Instructions to follow :: Each line of the material below is to be checked for "picker"; the number of matching lines is the only output expected.

(Supplied material Opens)

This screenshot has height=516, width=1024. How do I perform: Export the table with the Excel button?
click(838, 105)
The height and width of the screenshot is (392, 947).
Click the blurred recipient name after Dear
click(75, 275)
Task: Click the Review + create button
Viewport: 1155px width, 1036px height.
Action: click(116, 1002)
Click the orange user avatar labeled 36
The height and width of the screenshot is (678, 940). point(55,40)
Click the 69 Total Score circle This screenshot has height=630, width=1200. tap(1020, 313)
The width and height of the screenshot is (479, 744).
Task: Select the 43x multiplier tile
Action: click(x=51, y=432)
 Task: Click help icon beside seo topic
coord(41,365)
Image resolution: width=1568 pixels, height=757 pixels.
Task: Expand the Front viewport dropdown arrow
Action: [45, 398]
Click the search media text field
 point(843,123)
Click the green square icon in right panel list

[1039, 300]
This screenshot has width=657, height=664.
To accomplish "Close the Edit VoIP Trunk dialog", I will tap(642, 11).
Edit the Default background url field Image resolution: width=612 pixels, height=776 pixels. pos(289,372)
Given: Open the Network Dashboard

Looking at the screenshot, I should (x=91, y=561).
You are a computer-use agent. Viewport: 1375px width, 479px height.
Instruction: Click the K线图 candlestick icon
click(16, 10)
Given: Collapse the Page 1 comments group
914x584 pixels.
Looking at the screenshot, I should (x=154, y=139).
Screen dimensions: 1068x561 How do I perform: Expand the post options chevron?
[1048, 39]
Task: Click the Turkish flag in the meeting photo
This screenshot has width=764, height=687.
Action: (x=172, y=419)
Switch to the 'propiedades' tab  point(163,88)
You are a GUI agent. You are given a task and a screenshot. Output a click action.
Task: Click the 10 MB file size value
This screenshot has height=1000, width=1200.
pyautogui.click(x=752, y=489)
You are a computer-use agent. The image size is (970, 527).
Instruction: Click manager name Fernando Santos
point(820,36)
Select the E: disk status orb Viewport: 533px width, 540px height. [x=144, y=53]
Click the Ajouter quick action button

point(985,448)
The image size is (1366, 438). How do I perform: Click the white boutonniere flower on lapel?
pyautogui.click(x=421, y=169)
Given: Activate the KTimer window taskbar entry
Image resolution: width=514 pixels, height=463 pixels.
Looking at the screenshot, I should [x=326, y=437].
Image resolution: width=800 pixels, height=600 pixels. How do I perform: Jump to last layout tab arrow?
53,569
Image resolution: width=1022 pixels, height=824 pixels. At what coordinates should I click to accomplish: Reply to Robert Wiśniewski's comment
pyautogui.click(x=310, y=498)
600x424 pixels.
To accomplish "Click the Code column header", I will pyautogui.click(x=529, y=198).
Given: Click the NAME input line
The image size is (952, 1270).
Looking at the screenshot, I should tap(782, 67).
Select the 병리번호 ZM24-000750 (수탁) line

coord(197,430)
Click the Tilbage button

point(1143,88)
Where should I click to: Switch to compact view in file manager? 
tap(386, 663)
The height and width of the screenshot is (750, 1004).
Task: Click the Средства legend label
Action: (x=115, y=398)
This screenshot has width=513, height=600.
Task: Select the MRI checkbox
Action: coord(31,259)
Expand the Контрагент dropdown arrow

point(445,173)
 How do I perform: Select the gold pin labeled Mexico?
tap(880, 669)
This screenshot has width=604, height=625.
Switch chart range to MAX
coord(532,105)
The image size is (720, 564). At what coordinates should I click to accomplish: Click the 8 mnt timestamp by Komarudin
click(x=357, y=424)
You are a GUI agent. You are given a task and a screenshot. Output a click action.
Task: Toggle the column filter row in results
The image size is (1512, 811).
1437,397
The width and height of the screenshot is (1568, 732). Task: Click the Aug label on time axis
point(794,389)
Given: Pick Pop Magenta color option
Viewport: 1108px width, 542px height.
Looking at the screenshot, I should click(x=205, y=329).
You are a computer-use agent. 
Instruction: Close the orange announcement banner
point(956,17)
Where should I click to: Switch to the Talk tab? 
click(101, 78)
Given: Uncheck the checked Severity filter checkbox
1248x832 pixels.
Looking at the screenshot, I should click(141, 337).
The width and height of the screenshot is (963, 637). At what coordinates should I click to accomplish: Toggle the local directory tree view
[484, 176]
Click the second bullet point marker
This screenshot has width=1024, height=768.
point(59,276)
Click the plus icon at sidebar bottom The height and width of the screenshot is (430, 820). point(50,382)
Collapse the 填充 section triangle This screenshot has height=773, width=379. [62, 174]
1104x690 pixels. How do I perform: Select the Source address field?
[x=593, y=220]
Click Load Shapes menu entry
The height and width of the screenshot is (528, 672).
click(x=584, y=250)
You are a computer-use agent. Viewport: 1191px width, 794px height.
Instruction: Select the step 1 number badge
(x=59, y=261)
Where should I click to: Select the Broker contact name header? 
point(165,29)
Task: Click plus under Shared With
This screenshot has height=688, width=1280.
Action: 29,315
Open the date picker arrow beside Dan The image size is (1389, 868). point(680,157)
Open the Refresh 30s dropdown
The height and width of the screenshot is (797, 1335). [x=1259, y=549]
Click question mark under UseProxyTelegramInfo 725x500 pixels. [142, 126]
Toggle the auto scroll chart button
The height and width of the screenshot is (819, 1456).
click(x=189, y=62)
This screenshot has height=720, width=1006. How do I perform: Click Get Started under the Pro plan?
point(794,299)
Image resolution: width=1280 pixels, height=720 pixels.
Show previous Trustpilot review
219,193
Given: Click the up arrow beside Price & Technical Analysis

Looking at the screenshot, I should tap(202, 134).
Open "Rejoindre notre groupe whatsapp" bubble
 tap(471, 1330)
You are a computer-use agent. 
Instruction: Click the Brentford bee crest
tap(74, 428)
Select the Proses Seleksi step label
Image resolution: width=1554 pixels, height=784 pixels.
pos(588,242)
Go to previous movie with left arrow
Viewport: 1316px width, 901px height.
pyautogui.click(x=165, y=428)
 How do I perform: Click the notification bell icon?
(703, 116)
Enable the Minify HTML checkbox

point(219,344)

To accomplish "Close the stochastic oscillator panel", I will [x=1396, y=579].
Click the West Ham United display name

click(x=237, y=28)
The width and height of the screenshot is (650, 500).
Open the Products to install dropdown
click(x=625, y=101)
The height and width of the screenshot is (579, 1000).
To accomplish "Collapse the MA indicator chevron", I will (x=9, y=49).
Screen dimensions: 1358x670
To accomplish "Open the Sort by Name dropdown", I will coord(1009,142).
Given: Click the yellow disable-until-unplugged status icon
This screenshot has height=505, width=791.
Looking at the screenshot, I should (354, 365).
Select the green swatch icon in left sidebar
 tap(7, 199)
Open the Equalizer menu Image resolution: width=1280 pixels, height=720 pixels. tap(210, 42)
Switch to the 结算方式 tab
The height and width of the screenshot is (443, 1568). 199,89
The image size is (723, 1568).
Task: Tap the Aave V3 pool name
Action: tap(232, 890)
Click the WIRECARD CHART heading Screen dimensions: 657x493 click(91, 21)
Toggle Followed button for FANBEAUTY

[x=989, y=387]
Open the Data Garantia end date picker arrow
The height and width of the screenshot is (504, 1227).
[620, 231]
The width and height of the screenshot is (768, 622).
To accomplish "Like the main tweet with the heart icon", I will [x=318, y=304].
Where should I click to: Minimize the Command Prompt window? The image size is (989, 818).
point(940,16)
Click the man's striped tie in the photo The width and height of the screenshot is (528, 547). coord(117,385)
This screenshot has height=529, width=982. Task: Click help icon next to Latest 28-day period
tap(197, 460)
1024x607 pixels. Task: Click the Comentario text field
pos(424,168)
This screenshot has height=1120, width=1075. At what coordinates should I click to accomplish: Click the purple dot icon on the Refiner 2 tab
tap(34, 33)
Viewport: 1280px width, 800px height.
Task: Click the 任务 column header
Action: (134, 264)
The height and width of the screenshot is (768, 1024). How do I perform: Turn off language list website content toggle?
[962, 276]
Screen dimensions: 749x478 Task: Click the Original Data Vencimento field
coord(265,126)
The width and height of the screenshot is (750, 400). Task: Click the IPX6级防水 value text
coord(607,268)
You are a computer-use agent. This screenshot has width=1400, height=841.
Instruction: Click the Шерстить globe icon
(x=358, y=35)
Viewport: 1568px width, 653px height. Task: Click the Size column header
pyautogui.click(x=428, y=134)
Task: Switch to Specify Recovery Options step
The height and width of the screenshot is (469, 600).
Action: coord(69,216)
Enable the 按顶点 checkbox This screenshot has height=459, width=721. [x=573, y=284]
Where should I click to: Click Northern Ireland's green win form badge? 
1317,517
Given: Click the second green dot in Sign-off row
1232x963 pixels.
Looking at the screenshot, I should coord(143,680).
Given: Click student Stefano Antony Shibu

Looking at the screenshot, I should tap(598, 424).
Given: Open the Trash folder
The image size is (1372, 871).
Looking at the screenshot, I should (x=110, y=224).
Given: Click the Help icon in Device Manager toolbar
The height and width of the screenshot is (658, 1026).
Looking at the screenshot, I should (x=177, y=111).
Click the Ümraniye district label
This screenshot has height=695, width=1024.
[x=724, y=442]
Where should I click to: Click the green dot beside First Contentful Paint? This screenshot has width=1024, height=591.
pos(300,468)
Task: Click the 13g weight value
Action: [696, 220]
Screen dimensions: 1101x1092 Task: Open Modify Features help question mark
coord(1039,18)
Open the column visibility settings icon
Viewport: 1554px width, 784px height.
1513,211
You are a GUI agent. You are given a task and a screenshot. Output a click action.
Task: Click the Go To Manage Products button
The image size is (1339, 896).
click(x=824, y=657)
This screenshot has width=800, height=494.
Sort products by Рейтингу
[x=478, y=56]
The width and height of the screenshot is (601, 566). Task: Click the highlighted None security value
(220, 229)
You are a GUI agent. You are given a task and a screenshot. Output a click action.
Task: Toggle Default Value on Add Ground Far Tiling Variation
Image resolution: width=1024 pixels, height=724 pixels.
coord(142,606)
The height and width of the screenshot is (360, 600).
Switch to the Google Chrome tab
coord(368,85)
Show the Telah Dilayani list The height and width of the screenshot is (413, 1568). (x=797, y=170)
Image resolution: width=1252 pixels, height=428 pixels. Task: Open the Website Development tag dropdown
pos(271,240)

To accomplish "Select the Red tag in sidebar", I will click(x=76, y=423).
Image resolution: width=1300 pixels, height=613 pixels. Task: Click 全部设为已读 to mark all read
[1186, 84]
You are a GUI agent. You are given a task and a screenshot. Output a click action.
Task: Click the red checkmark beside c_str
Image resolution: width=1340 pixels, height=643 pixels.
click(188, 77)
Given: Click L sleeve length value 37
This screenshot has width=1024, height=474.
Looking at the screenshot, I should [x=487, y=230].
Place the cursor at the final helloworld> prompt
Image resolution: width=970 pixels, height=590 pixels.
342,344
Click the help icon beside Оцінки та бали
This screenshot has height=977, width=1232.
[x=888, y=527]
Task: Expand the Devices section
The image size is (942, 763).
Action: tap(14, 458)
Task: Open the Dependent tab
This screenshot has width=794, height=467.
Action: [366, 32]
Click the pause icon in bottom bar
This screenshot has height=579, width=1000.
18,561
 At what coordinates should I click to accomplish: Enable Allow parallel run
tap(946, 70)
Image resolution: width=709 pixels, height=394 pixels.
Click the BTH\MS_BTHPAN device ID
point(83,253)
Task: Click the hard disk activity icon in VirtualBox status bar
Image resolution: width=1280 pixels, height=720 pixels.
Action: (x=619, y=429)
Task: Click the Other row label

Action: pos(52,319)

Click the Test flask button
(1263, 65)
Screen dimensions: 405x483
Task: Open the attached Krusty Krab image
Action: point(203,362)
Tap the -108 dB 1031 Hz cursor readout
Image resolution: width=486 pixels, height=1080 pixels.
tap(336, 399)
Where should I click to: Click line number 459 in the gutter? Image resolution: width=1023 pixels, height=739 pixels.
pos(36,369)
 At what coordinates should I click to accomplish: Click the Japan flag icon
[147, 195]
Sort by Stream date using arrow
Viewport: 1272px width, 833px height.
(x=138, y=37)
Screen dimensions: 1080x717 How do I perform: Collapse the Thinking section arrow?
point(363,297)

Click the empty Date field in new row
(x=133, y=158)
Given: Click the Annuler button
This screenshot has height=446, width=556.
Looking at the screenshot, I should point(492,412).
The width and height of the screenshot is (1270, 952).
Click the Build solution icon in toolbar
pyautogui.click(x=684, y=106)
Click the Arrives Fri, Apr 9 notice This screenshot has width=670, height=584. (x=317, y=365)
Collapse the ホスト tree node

(Supplied material Closes)

Answer to the exercise :: 2